I asked whether the writers had used the formula of the BBC zoom-based comedy Staged as a basis for their show. Taylor took the question with typical wit, informing us that the team are “still holding out for being sued by David Tenant or Micheal Sheen”. She explains that the show was “one of the best examples [she had] seen of a covid show that acknowledges and finds comedy in all the current limitations” so she decided to provide her own take on the formula, “like a thieving goblin”.

Goblins or not, this creative team have taken all of the genius of Staged, making Lagging a must-watch for fans of the Tennant/Sheen original, while adding their own refreshingly unique angle. Perhaps it is the incredible, almost exclusively female, cast of Lagging which gives the show its innovative and unique feel.

Although, while admitting that the 5 Lesbians casting left her with an abundance of multi-layered female characters, Molly maintained that it was not her intention to convey “a particularly feminist message, other than women existing”. Perhaps this tour-de-force of female performances simply stands out against a backdrop of a theatrical scene which is still far too male-dominated.


(Image credit: Isobel Maxwell)

In keeping with the themes and inspirations of the show itself, the Lagging team show a remarkable ability to transform the obstacles of online filming into punch-lines of observational comedy. Cast member Sophie Kean repeatedly finds herself the subject of “the worst kind of meta” jokes at the expense of her WiFi connection which, while hilariously relatable to the audience, proved a little more painful during the filming process.

Molly recalled “quite a bit of genuine confusion and bumbling” in the beginning as cast and crew adapted to an online format but, as is becoming a theme, also took advantage of the unique opportunities the format provided. Sophie explained that she “loved the episode format” that allowed the crew to produce “something completely new each week.”

Although Molly and Sophie both spoke of missing “the atmosphere” of live theatre and “being near other people”, it is a testament to everyone involved that they were able to have “a laugh and giggle about the ridiculousness of what we were trying to do”, inviting the audience in to share in what feels like a genuinely joyful (if difficult) process.

“Some really talented people have come together”

Image Credit: Molly Taylor

With so many brilliantly nuanced and genuine performances, it is difficult to draw out key highlights from the show.

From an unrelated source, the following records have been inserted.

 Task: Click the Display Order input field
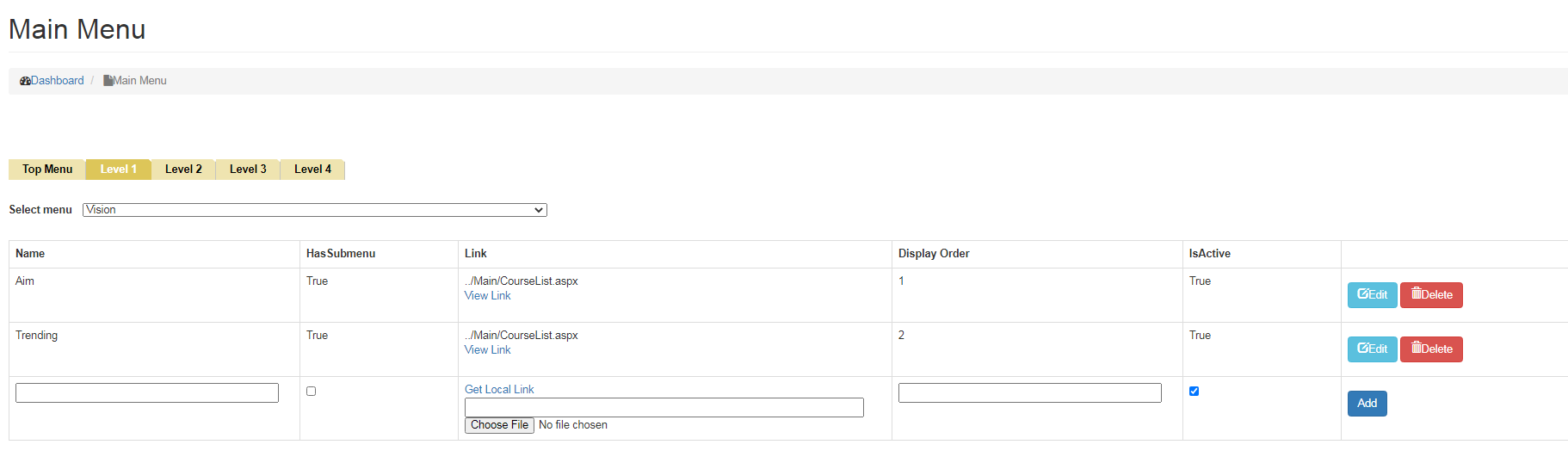[1029, 393]
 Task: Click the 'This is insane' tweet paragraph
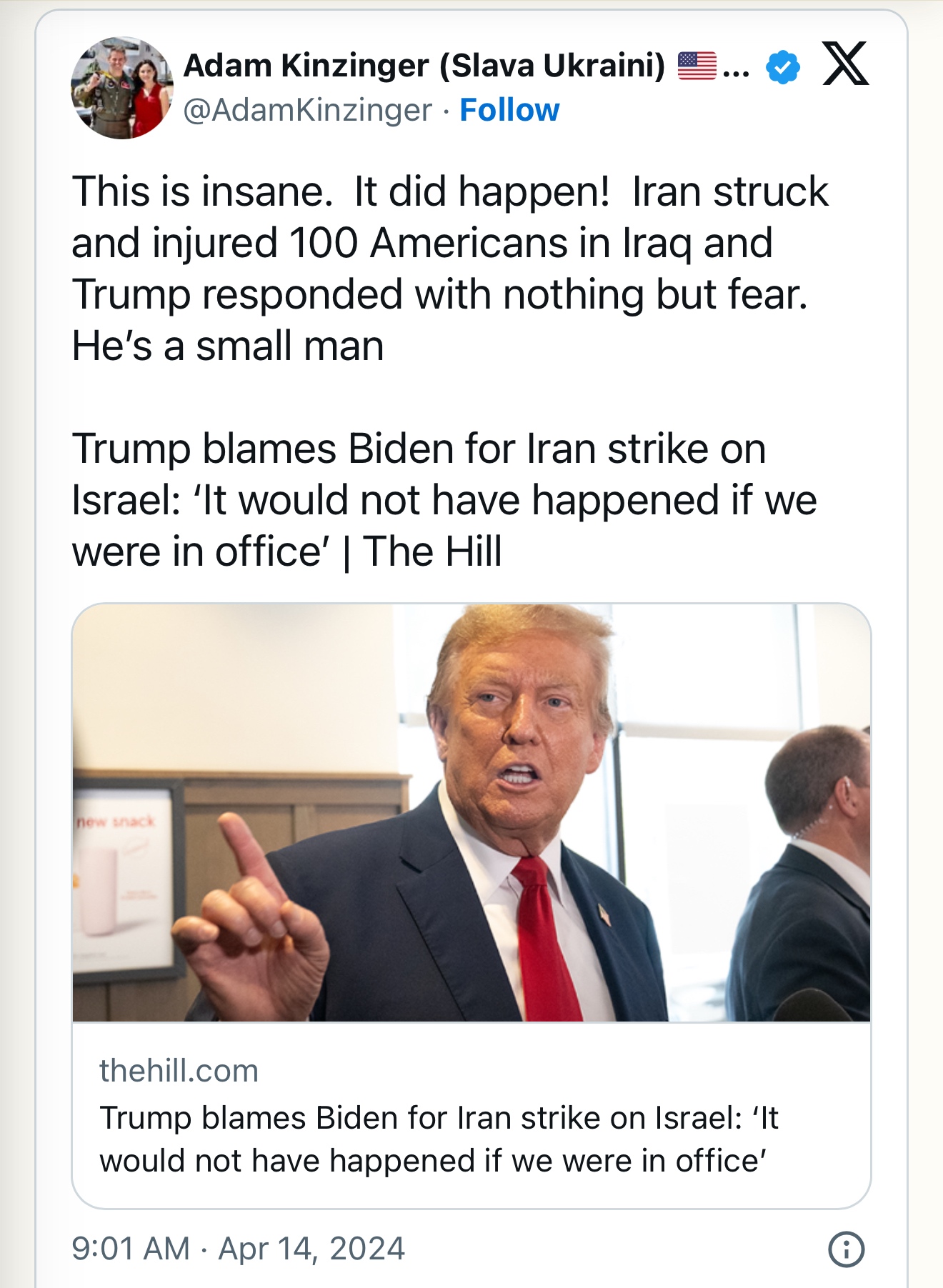[450, 243]
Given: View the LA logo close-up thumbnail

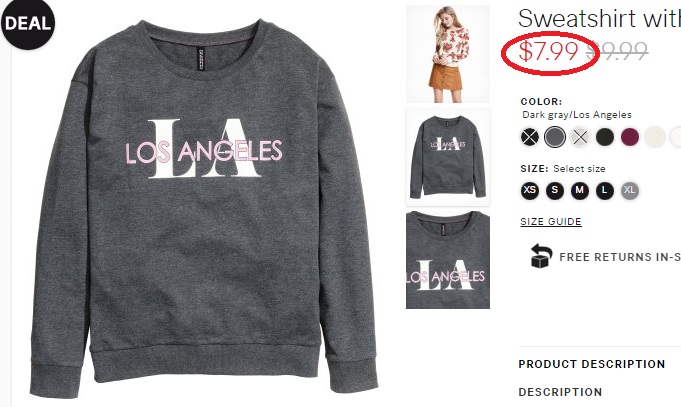Looking at the screenshot, I should 448,260.
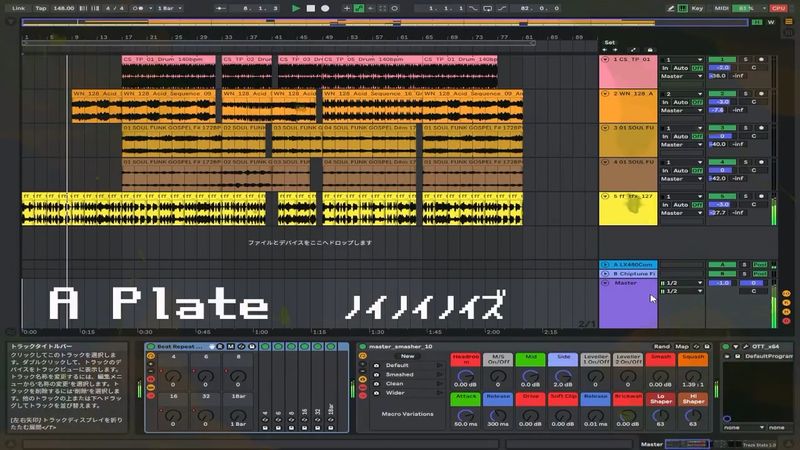
Task: Toggle the Link button in top bar
Action: point(18,8)
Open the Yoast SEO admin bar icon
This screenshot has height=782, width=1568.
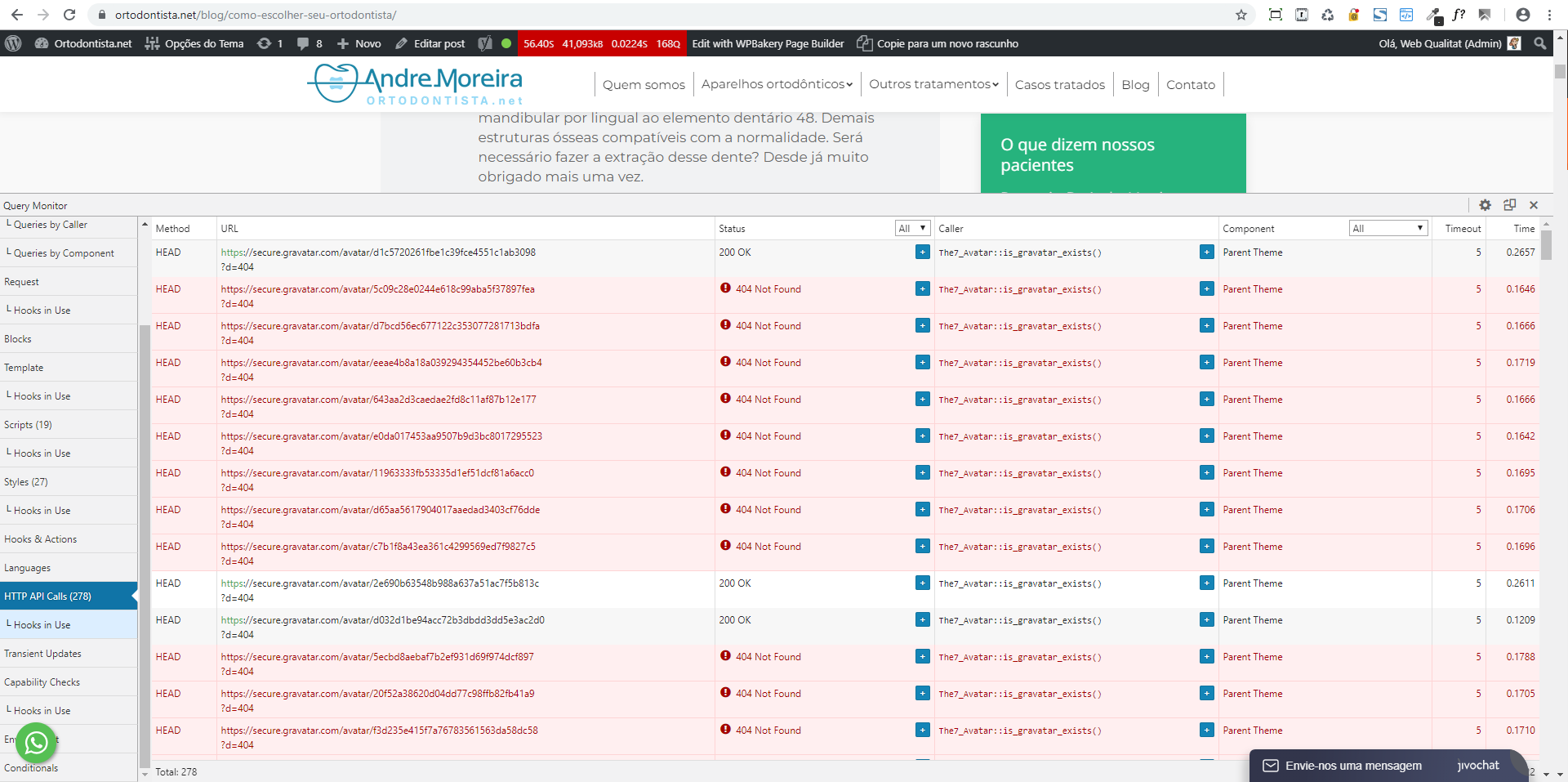point(485,43)
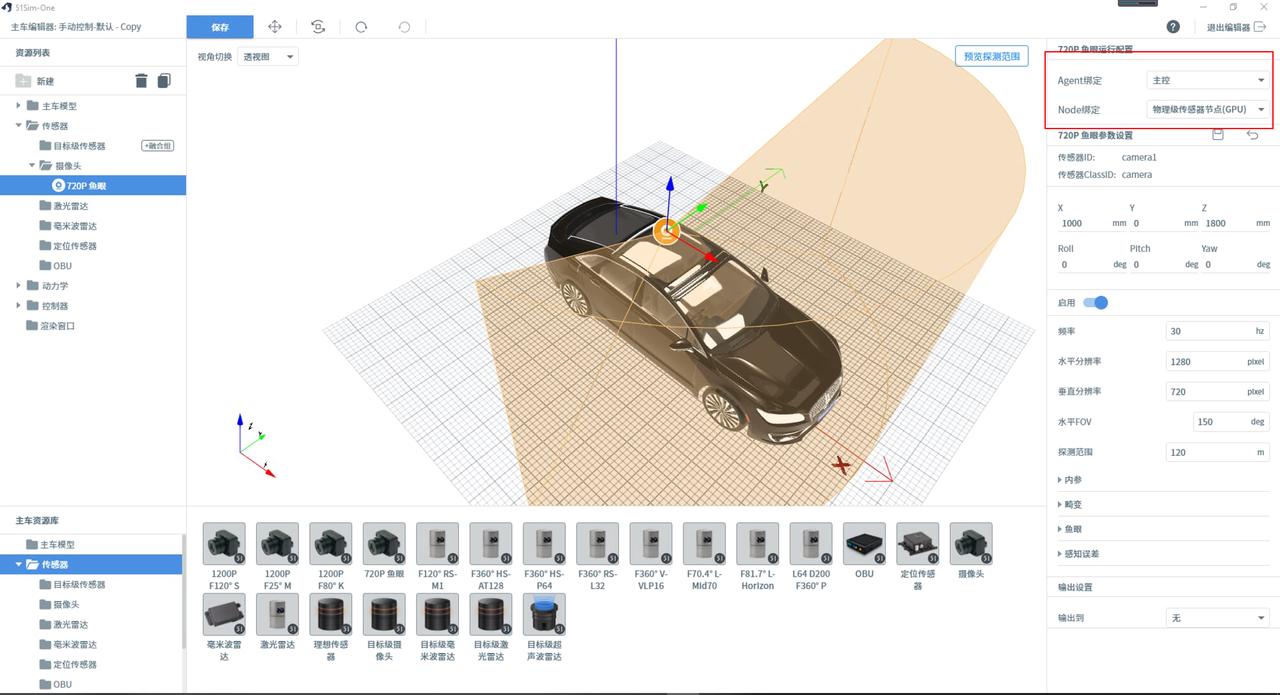
Task: Click the copy resource icon
Action: pos(164,81)

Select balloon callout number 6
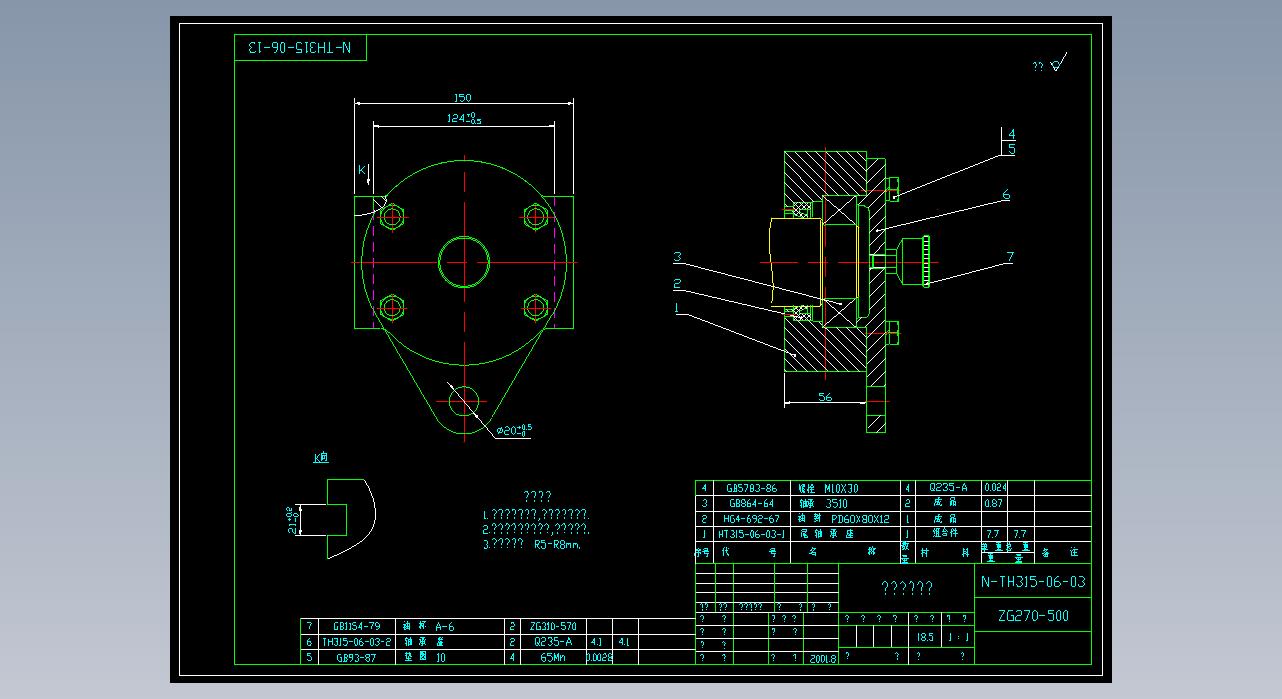[x=1006, y=195]
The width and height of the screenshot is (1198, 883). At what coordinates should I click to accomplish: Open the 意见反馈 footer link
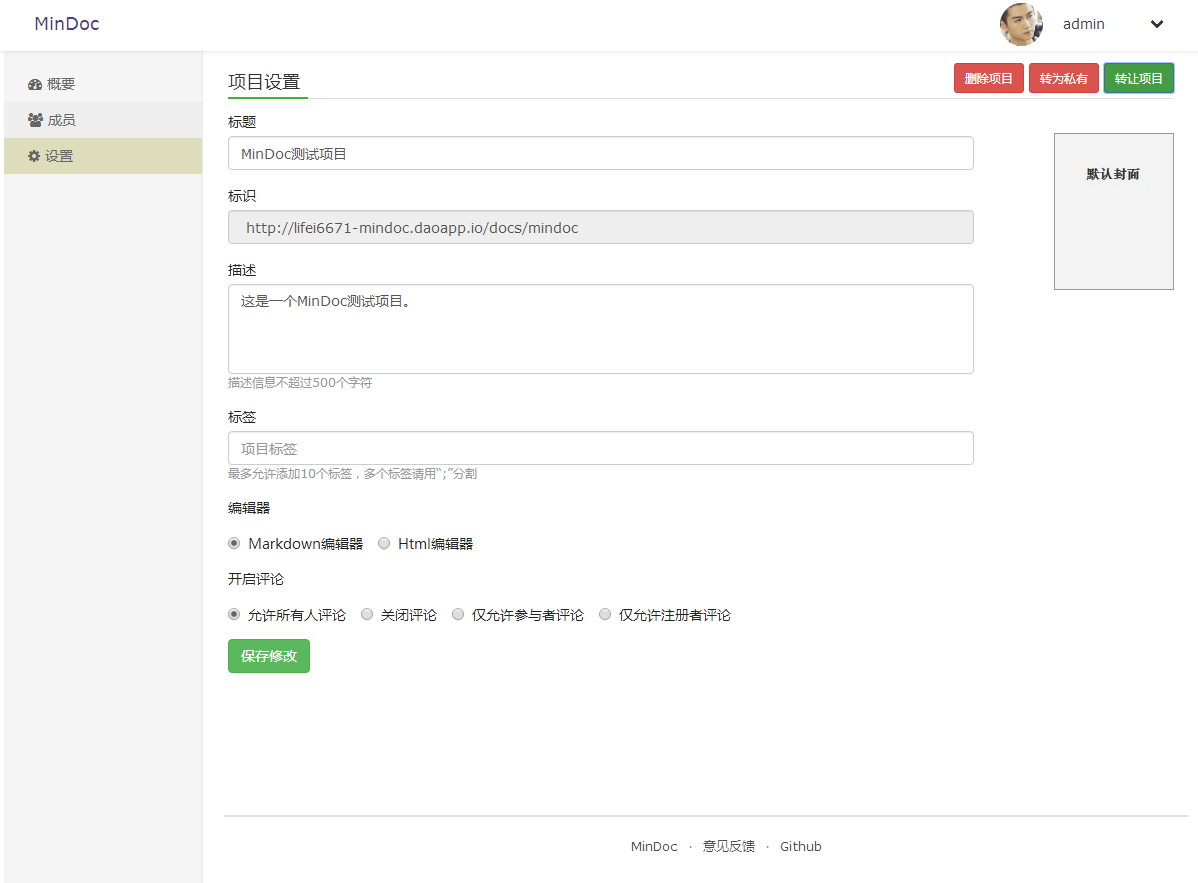[x=729, y=846]
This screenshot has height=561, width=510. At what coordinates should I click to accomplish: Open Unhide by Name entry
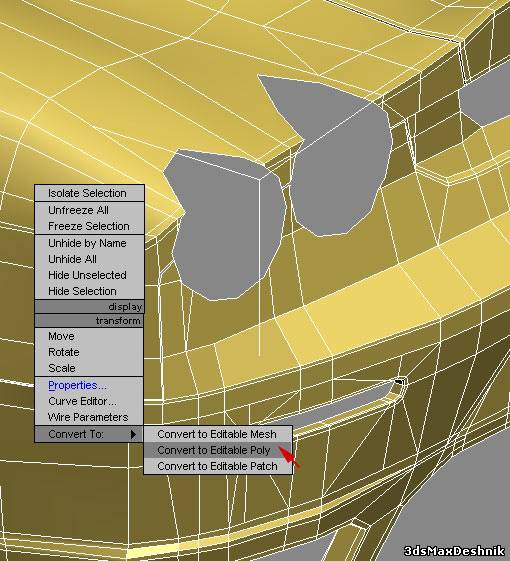click(x=89, y=243)
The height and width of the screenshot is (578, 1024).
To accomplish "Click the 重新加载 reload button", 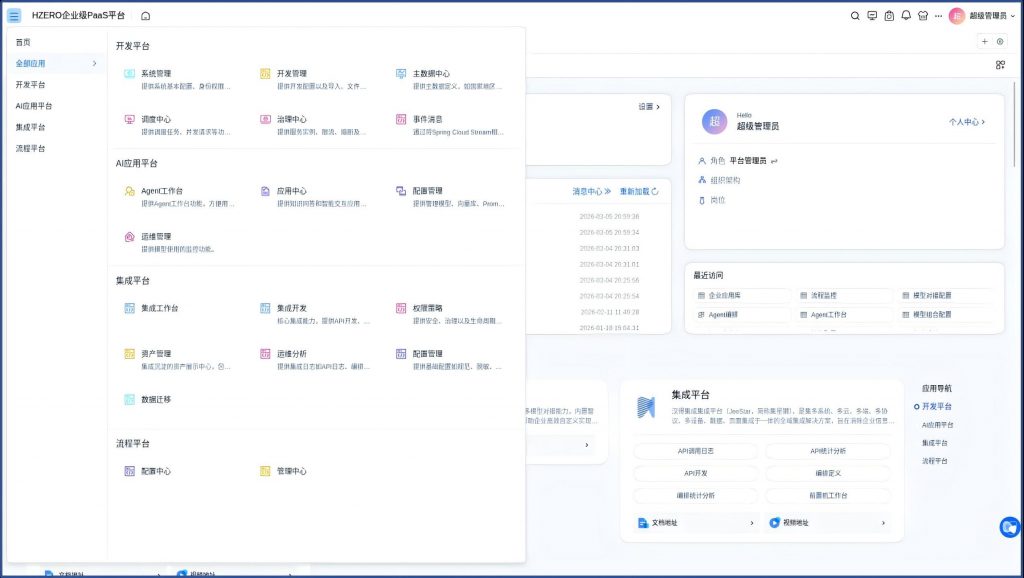I will point(639,191).

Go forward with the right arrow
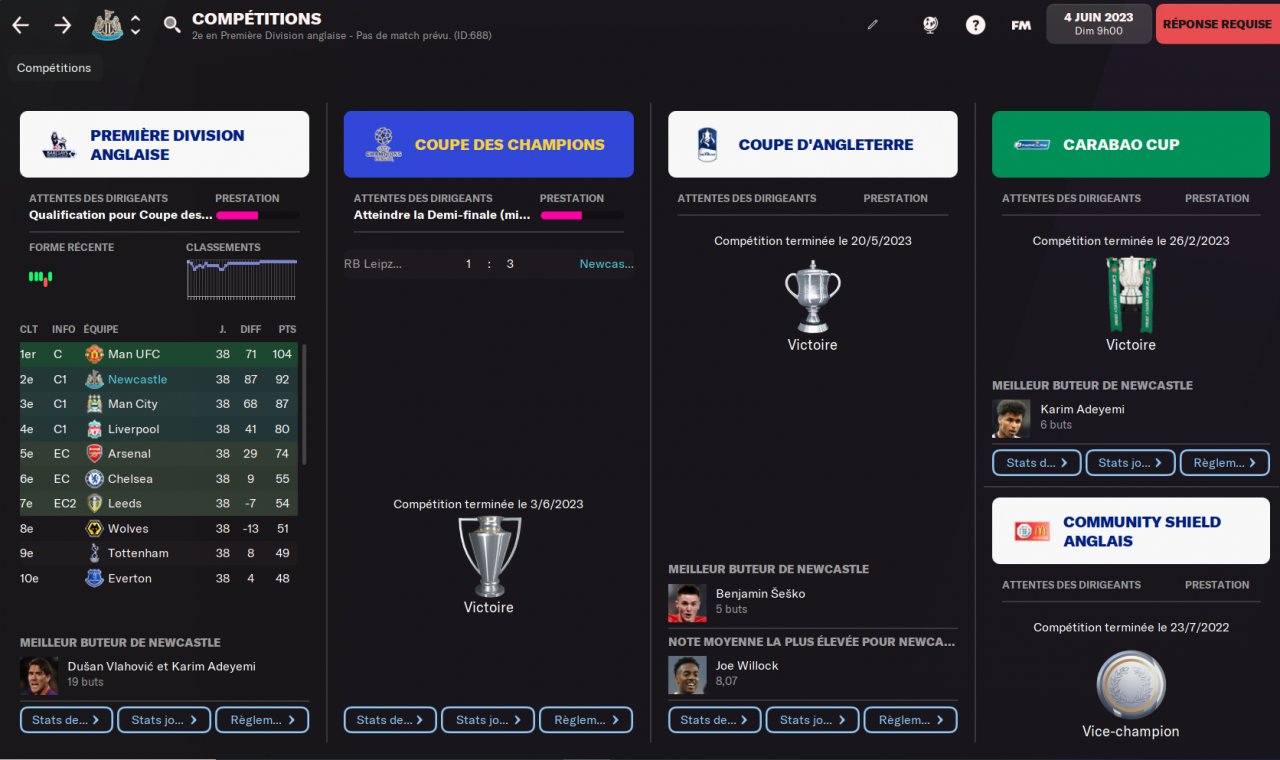pos(63,25)
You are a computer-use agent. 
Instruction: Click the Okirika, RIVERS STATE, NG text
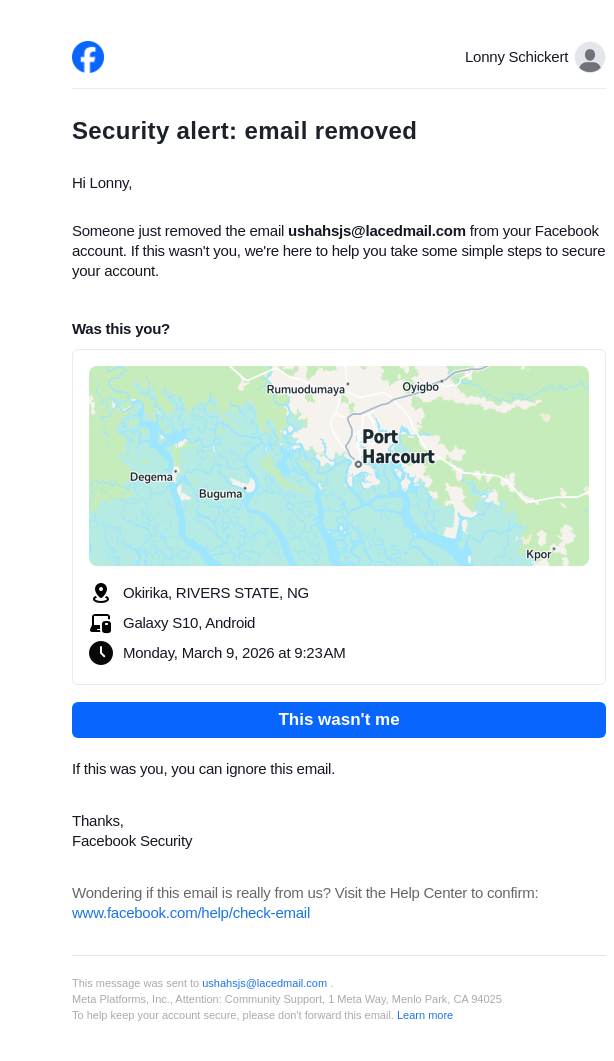click(216, 593)
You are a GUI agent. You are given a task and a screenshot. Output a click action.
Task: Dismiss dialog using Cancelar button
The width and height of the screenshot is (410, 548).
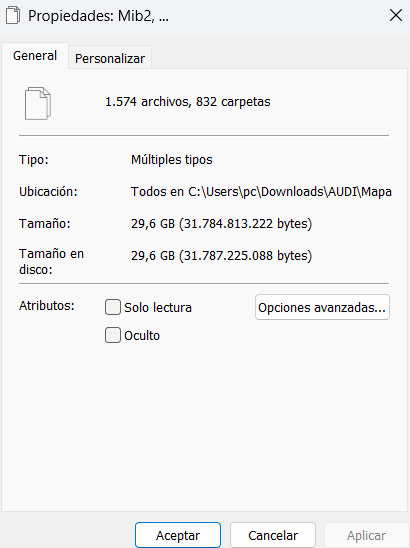click(x=273, y=535)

Although the cast may share the same names as their fictionalised versions of themselves, producer James Macnab assured me that they “tried not to make anyone’s character too much of a caricature of themselves” for fear of causing cast-members and writers to “question their personality traits.”

The ability of each of the cast members to still make their characters, based on “five radical responses to covid”, feel genuine is, therefore, an admirable feat and each of these performances is both noteworthy in its approach, and also incredibly effective in its execution.

One aspect of Lagging which threatens to steal the show, however, is Claire Lee Shenfield’s hilarious Tik Tok-inspired sea shanty which accompanies the end credits. Humbly described by Claire as “an elaborate bit that got taken too far”, the shanty will stay in the heads of viewers for a long time after watching and characterises the brilliant creativity, writing and performances offered by the entire Lagging team.

The first two remarkable episodes of Lagging can already be streamed online through the show’s Youtube channel. The three subsequent episodes will be released every Sunday and are not to be missed!